### Problem details
From the entries that follow, copy each line in which "computer" appears.

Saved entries
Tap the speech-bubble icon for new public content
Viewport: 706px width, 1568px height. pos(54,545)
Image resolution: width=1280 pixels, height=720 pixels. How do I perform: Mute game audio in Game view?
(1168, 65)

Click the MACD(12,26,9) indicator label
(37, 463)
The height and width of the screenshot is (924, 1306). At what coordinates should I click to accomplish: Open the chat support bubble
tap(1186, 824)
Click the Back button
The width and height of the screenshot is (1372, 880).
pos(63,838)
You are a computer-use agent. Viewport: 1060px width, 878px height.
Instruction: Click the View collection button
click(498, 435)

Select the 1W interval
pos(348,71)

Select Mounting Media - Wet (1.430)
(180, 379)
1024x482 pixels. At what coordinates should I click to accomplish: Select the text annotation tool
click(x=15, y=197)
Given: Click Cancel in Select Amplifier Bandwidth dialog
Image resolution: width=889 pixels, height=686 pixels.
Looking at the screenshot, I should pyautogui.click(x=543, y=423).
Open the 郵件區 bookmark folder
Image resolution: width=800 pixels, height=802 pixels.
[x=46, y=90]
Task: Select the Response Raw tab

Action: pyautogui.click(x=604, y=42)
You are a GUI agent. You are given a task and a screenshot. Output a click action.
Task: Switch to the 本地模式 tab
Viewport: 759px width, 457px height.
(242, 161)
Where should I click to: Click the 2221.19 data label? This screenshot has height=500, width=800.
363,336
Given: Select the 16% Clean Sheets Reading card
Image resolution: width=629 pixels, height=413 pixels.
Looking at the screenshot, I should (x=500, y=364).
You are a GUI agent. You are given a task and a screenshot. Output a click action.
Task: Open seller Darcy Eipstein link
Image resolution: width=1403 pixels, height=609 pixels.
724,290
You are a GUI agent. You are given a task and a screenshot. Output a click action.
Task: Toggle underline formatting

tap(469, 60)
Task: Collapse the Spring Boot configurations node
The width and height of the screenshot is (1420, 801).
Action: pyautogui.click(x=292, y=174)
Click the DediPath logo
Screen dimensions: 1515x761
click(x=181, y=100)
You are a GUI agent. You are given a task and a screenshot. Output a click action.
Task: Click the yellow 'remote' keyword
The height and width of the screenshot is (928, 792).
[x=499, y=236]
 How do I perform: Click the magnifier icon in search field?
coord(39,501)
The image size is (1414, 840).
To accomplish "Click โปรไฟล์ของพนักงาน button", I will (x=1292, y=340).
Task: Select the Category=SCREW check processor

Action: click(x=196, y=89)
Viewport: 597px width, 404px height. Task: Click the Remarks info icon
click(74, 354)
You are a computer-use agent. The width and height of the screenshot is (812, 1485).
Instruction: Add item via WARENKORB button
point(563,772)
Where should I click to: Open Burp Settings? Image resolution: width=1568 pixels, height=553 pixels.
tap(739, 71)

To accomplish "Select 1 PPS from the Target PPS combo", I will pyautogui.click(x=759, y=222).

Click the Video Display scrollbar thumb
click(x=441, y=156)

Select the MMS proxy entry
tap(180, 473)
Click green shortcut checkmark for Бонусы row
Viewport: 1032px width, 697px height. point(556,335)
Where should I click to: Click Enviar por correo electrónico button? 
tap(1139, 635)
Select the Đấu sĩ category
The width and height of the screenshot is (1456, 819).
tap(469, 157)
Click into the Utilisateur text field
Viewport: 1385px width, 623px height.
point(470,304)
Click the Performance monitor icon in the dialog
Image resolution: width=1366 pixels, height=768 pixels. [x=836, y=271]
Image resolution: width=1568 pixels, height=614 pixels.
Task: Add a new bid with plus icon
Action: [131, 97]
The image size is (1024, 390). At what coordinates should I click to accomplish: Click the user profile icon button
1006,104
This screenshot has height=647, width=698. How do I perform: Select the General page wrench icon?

### Problem solution
You are a computer-use agent. Viewport: 1060px width, 878px height.
You are a computer-use agent. The width and height of the screenshot is (812, 1485).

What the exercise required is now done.